__Что сделать__
**A)** По отрывку о капитализме ответьте на вопросы:
(i) Кто почти ежедневно помогал в перипетиях с Щ.?
(ii) Как в отрывке о капитализме назван пережитый полон?
(iii) Какие слова слышались почти шёпотом?
**B)** Допишите отрывок о капитализме, начав сразу после его последней фразы.

__Цитируемый отрывок__
>>>

Ликиардопуло я уже тогда раскусил; с Эллисом и с Соловьевым — считался; они ближе всех подошли к перипетиям с Щ., оказывая почти ежедневную помощь; в месяцах оба они взвинчивали меня на бои, в иные минуты казавшиеся мне сплошным донкихотством; передо мною взвился занавес, за которым вперилась горгона, каменя все мое существо: ка-пи-та-лизм! Я постиг его не в абстрактнейших тезисах, а во всей силе тысяч капилляров, которыми тянет в себя нашу кровь; я понял тщету — переменить жизнь с налету: от личного творчества.
В созерцании этого зрелища я и стал «мистиком», ибо я пережил свой полон как «мистический» заговор неведомых «оккультистов», отравляющих своей эманацией все; прикоснешься утром к поданной чашке чая, отравленной «ими», и — каменеешь от ужаса.
Ужасы капитализма осознавал я всегда; но теперь я пережил эти ужасы с новою, прямо-таки сумасшедшею яркостью, как нечто, направленное на меня лично; и не совсем верил я, будто ужасы эти — механический результат социального строя; мне виделся заговор; чудилось: нечто крадется со спины; виделся почти «лик», подстерегающий в тенях кабинета; и слышался почти шепот:
— «Я, я! Я — гублю без возврата!»

<<<

(Записи с координатами целей)
>>>

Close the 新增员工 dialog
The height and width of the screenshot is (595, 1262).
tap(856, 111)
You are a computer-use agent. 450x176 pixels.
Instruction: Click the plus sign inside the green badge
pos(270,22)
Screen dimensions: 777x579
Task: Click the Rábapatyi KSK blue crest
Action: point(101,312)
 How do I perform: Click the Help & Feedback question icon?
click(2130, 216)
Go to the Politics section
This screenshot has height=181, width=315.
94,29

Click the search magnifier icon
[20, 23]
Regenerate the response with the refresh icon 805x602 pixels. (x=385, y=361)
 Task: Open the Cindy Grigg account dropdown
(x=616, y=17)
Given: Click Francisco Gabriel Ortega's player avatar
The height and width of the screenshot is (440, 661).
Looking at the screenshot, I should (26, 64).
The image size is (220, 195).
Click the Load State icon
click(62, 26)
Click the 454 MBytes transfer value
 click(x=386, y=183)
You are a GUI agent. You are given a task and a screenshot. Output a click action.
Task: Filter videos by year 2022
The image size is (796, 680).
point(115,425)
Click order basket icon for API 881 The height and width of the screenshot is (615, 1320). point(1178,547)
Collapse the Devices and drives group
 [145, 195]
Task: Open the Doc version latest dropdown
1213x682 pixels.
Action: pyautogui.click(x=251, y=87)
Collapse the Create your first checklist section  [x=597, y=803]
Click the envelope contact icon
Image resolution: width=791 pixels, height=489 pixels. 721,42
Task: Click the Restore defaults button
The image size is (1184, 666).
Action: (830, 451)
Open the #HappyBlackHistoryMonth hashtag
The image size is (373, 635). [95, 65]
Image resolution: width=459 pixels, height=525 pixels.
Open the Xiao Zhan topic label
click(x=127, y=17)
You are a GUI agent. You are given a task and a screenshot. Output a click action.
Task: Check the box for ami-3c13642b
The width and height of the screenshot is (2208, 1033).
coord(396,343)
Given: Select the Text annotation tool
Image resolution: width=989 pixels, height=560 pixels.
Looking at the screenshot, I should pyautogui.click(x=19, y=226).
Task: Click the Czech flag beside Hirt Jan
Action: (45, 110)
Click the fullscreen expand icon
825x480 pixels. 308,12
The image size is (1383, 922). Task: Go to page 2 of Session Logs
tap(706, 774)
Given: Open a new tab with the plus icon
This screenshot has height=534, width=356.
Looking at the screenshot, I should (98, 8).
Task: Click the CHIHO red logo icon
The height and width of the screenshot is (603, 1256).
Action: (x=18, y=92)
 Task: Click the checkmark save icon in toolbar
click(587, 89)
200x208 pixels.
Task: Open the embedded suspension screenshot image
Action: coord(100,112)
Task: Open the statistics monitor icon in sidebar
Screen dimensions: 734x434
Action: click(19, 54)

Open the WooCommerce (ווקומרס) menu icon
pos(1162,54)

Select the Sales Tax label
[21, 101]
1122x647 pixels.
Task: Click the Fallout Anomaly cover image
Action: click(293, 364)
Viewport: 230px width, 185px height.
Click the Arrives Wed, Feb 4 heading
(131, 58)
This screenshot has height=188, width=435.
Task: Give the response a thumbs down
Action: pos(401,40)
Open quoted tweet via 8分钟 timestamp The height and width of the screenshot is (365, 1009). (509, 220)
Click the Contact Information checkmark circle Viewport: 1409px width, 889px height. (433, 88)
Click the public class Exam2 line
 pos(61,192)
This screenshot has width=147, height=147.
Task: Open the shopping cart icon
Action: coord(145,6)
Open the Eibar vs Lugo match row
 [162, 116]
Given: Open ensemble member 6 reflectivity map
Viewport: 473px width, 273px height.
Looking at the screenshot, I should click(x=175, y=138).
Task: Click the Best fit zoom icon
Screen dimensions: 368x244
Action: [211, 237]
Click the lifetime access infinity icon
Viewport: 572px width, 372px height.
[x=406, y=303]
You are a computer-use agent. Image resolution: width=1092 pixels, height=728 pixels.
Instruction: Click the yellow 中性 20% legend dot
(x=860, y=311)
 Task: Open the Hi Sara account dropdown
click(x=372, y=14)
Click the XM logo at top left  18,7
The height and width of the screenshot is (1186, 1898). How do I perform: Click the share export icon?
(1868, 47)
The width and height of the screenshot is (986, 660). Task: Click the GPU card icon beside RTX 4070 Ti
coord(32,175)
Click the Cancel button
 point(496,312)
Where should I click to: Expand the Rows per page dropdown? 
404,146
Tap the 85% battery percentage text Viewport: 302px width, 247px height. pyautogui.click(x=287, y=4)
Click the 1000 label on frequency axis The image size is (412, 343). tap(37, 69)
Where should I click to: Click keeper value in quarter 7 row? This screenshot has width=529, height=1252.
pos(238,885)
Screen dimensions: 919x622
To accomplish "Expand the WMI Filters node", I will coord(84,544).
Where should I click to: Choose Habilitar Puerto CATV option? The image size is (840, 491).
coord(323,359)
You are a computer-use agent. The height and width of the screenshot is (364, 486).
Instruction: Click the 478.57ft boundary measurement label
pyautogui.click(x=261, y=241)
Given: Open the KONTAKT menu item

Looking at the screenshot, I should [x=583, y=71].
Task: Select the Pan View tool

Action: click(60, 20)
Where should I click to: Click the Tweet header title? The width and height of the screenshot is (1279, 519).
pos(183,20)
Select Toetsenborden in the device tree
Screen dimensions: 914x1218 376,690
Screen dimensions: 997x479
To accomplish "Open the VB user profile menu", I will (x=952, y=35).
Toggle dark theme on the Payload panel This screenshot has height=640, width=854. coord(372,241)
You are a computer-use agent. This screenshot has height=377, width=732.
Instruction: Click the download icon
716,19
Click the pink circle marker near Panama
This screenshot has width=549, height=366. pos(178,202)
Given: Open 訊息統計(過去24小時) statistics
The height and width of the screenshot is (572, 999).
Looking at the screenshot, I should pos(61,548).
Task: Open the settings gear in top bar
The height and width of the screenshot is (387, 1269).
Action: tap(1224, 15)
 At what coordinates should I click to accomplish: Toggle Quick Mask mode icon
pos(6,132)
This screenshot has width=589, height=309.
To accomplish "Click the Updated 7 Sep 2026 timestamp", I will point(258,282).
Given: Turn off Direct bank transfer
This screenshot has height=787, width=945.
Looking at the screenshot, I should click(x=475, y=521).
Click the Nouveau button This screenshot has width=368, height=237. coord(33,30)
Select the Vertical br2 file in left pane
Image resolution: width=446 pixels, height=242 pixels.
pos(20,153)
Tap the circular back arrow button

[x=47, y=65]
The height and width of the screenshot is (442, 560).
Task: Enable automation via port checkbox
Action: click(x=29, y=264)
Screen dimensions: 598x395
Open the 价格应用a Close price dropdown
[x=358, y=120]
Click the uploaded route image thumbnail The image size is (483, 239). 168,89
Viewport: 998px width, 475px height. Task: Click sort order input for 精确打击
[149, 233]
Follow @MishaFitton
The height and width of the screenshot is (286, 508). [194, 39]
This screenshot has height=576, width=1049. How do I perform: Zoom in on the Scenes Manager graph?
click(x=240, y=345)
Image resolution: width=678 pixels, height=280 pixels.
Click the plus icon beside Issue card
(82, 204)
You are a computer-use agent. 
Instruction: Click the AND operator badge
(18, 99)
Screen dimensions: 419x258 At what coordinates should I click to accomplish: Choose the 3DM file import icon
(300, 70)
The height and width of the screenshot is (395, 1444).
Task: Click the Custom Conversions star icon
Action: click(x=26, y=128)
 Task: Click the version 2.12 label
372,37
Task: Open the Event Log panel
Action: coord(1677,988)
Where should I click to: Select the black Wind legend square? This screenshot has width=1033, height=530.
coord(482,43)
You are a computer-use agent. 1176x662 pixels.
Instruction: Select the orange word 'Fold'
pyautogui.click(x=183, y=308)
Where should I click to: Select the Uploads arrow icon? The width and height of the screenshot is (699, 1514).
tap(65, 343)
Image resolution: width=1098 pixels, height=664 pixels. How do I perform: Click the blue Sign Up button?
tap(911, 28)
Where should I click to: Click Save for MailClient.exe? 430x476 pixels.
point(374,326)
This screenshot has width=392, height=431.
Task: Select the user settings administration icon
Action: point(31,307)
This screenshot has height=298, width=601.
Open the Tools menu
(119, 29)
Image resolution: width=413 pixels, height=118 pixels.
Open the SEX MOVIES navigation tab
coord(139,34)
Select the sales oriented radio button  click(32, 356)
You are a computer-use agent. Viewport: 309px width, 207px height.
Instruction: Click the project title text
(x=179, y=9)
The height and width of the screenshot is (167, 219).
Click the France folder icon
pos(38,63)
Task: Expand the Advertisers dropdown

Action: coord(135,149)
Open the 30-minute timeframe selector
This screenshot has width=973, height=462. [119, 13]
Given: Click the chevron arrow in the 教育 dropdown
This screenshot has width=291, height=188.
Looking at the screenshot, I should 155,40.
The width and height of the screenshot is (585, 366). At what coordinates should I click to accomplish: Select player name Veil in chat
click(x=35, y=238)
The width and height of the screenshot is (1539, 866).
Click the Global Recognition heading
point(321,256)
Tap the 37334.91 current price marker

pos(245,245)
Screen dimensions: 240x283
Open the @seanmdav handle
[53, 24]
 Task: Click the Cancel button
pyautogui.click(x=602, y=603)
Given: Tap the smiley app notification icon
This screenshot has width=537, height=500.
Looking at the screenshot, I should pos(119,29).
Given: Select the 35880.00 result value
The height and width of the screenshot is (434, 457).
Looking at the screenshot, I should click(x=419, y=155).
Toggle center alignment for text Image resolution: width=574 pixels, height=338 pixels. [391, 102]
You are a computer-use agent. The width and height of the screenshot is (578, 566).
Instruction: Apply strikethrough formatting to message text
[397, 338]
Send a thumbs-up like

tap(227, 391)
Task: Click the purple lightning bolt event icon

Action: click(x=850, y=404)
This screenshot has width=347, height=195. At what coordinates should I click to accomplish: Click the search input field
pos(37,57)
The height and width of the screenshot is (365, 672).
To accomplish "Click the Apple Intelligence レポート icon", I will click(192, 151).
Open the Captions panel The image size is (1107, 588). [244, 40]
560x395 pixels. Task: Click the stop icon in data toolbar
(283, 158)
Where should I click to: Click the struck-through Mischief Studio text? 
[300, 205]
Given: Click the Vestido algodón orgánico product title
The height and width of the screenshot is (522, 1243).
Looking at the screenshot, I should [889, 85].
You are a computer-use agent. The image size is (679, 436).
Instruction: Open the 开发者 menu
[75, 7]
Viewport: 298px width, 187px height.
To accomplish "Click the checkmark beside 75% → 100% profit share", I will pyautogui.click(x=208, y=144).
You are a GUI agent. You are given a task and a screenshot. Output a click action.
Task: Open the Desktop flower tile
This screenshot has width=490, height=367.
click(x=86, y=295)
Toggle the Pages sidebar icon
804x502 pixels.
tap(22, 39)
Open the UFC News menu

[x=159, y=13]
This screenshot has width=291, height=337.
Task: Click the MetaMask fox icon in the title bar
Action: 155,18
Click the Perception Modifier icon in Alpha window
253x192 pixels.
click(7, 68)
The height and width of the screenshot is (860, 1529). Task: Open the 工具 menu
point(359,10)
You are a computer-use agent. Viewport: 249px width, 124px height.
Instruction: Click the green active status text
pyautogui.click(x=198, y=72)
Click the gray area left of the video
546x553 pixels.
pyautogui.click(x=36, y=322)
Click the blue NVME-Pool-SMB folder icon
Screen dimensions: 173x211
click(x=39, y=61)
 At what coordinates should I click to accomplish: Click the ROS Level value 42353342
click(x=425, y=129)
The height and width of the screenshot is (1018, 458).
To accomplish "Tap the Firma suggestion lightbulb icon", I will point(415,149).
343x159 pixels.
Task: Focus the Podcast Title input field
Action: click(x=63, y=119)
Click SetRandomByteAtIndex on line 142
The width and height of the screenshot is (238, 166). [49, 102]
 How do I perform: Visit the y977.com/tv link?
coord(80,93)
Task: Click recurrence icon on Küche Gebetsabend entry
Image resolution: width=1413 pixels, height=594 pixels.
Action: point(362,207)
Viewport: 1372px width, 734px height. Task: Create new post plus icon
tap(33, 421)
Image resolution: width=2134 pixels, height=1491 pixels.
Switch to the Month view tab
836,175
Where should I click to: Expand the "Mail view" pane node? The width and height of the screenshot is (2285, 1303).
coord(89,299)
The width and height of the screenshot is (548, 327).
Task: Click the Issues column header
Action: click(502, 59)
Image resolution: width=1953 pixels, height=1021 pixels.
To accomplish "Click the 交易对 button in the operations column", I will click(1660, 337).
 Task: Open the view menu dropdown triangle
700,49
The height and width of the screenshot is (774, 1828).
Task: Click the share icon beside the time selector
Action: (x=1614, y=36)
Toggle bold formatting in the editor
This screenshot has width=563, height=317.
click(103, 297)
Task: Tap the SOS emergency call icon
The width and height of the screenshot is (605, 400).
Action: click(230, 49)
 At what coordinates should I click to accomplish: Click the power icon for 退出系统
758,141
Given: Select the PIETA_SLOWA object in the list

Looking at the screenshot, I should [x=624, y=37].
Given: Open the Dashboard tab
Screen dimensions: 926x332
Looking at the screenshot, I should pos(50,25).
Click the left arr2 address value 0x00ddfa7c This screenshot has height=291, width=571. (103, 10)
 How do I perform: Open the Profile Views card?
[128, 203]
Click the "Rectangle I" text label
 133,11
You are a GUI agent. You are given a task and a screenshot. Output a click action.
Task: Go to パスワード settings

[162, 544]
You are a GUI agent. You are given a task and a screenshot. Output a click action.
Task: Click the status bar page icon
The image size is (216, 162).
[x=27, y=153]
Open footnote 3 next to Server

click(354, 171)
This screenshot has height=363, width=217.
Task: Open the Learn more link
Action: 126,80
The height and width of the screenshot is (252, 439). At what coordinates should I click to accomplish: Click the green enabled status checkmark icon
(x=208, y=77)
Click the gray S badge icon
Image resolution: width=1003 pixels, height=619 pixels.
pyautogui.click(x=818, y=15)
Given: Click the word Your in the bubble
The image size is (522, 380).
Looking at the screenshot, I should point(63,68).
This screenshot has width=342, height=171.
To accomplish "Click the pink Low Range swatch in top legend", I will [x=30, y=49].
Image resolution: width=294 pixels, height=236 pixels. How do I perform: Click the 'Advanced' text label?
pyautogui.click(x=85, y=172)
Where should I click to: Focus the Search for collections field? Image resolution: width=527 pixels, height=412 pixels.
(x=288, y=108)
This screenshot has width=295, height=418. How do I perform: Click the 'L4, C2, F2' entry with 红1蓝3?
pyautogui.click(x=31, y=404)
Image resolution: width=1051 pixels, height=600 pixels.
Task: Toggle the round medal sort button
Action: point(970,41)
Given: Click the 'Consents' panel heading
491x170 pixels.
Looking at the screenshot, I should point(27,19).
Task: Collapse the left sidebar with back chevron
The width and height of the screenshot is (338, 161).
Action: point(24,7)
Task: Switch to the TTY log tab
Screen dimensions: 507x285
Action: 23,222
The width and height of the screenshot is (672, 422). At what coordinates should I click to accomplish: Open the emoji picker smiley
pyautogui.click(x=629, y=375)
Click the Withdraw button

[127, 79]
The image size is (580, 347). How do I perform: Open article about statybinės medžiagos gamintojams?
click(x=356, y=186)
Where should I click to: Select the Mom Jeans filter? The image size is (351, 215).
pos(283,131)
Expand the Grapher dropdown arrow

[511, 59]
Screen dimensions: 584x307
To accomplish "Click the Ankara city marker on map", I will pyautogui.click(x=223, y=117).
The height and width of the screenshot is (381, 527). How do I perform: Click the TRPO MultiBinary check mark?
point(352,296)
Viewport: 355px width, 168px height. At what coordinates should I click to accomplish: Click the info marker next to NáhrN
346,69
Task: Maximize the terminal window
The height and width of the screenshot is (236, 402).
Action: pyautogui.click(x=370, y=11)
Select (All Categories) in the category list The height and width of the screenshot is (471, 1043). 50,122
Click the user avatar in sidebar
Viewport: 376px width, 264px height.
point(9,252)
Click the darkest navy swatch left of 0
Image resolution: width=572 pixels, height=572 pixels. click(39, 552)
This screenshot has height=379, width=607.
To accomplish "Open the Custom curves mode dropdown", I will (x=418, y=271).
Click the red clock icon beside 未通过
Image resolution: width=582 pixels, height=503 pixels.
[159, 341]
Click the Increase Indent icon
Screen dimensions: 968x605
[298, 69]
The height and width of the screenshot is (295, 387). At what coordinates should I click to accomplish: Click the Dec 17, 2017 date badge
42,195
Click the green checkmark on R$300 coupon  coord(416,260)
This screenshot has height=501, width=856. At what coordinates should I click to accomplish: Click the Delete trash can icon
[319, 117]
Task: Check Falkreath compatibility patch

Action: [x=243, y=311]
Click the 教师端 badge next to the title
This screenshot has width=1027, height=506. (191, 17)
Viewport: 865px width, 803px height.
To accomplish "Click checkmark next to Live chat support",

<<<

__Ответы__
**A)**
(i) Эллис и Соловьев.
(ii) Как «мистический» заговор неведомых «оккультистов», отравляющих своей эманацией все.
(iii) «Я, я! Я — гублю без возврата!»

**B)**
Фразу эту позднее я вставил в роман «Петербург»283 (в сцену бреда сходящего с ума истерика революционера, наделив его переживаниями, меня охватившими); я и Эллису сетовал:
— «Строишь план честной жизни, а чья-то проклятая лапа тебя заставляет переиначивать этот план: и рисуешь всей жизнью ослиные уши!»
Я ощущением, не мировоззрением даже, переживал в эти годы: убей, полони, но к чему — задразненье? [ «Золото в лазури»270] Есть еще, стало быть, что-то, присевшее за капитализмом, что ему придает такой демонский лик; мысль о тайных организациях во мне оживала; об организациях каких-то капиталистов (тех, а не этих), вооруженных особою мощью, неведомой прочим; заработала мысль о масонстве, которое ненавидел я; будучи в целом не прав, кое в чем был я прав; но попробуй заговорить в те года о масонстве, как темной силе, с кадетами? В лучшем случае получил бы я «дурака»: какие такие масоны? Их — нет. В худшем случае меня заподозрили б в бреде Шмакова284. Теперь, из 1933 г., — все знают: Милюков, Ковалевский, Кокошкин, Терещенко, Керенский, Карташев, братья Астровы, Баженов, мрачивший Москву арлекинадой «Кружка», т. е. люди, с которыми мне приходилось встречаться тогда иль поздней, оказались реальными деятелями моих бредень, хотя, вероятно, играли в них жалкую, пассивную роль; теперь обнаружено документами: мировая война и секретные планы готовились в масонской кухне; припахи кухни и чувствовал, переживая их как «оккультный» феномен.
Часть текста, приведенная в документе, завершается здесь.